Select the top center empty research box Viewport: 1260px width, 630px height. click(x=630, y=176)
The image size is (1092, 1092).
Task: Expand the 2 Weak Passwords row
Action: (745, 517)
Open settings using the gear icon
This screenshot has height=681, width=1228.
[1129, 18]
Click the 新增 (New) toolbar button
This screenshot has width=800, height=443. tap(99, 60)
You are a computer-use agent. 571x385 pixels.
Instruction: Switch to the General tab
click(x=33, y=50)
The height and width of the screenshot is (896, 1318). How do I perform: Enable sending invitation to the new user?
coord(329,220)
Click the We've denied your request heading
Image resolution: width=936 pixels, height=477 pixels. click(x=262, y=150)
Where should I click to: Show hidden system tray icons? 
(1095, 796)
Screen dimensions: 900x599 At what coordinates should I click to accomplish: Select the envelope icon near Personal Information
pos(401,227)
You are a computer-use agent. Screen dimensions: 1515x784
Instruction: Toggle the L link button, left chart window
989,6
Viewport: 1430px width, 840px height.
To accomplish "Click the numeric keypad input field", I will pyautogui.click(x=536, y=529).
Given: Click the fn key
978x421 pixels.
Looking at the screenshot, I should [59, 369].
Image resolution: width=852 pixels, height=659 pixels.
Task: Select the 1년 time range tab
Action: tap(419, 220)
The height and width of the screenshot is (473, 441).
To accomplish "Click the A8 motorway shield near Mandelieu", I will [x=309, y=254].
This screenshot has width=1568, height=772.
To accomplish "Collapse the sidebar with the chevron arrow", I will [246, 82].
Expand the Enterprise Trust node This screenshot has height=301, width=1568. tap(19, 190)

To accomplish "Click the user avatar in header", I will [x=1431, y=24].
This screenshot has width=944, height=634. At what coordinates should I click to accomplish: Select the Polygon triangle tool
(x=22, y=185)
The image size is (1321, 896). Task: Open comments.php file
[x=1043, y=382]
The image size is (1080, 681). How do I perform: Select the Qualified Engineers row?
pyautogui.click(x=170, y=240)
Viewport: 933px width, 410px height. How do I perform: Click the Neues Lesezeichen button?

_Instrucciones de la tarea_
Por favor, presenta como tabla Markdown las líneas de los registros que van desde la que contiene "The image size is (1080, 681)." hasta el final de los registros, ambos extremos incluidos y sin las líneas en blanco. Usa las columnas "N.º", con el número de fila, y "Línea", con el texto de cada línea.

_Respuesta a la tarea_
| N.º | Línea |
|---|---|
| 1 | The image size is (1080, 681). How do I perform: Select the Qualified Engineers row? |
| 2 | pyautogui.click(x=170, y=240) |
| 3 | Viewport: 933px width, 410px height. How do I perform: Click the Neues Lesezeichen button? |